Seth Hulquist with Black Hills Energy turns gas on at a property on Main Street in Aspen on Tuesday, Dec. 29, 2020. Hulquist and his coworker traveled from Nebraska after volunteering to help with the outage in Aspen. The command center gave a list of 54 properties to Hulquist to relight. (Kelsey Brunner/The Aspen Times)

In order to re-pressurize the system, Black Hills Energy imported technicians from across the West and the country to come and first turn off, then turn back on each gas meter at every residence and business affected. That took about three days, which meant approximately 3,500 Aspen residents and businesses went without gas service — and for many, heat — as winter temperatures dipped into the single digits at night.

Black Hills Energy spent around $1.4 million fixing the sabotage, including importing workers and putting them up, as well as distributing space heaters to cold city residents. The company has posted a $10,000 reward for information leading to the conviction of anyone associated with the attack.

Black Hills has “hardened” security around natural gas sites around Aspen, Magnuson said.

The FBI provided Aspen police detectives cell phone data from the night of Dec. 26 from each of the three sites that were sabotaged.

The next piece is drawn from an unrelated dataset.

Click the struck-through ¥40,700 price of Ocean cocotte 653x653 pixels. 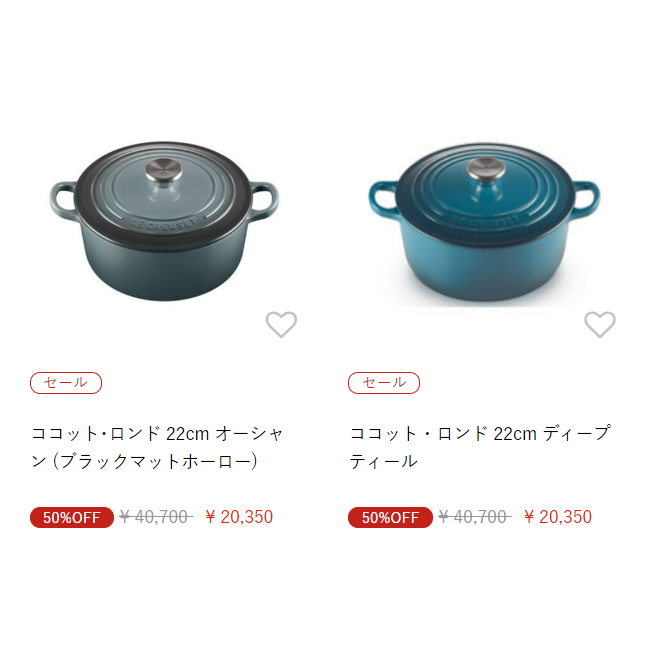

The information included a long list of names and cell phone numbers, Magnuson said.

“We interviewed over a dozen people,” he said.

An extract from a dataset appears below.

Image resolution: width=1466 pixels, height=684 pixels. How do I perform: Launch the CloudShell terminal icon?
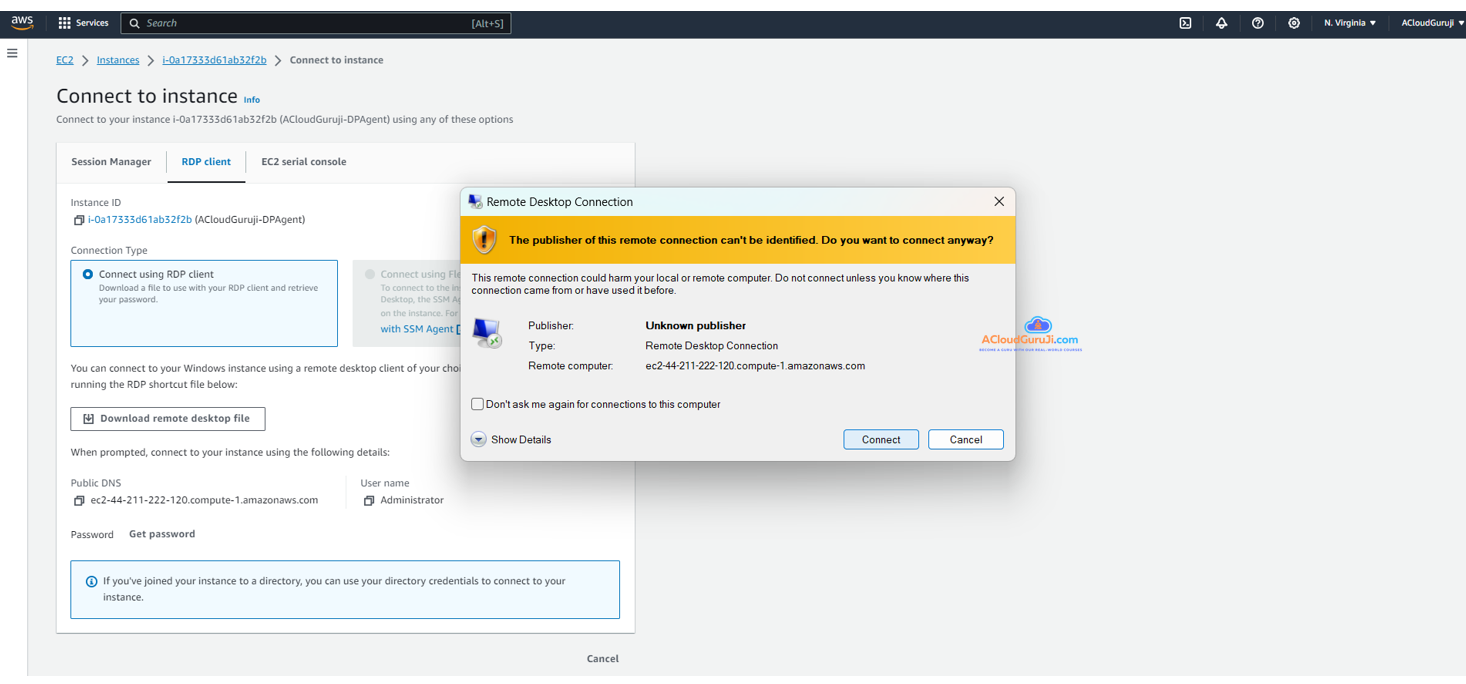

Operators at the Big Wrap sandwich shop in downtown Aspen closed the restaurant Monday, Dec. 28, 2020, because of the natural gas outage affecting the area.
Andrew Travers / The Aspen Times

Through the course of the interviews, detectives began to believe the cell phone data might not accurately reflect people’s location that night.

“In mountain terrain, it’s difficult to triangulate where people are,” Magnuson said. “The FBI backs us up on that. We’ve seen that in other cases up here.”

In other words, the interviews went nowhere and none of the those whose numbers came up in the FBI data rose to the level of a suspect in the attack, he said.

An email sent Thursday to a public affairs address at the FBI Denver field office seeking further comment was not answered.

“The FBI will keep monitoring (the sabotage case) with their own capabilities,” Magnuson said. “It will remain on the FBI’s radar. It’s a high priority case for us and for them.”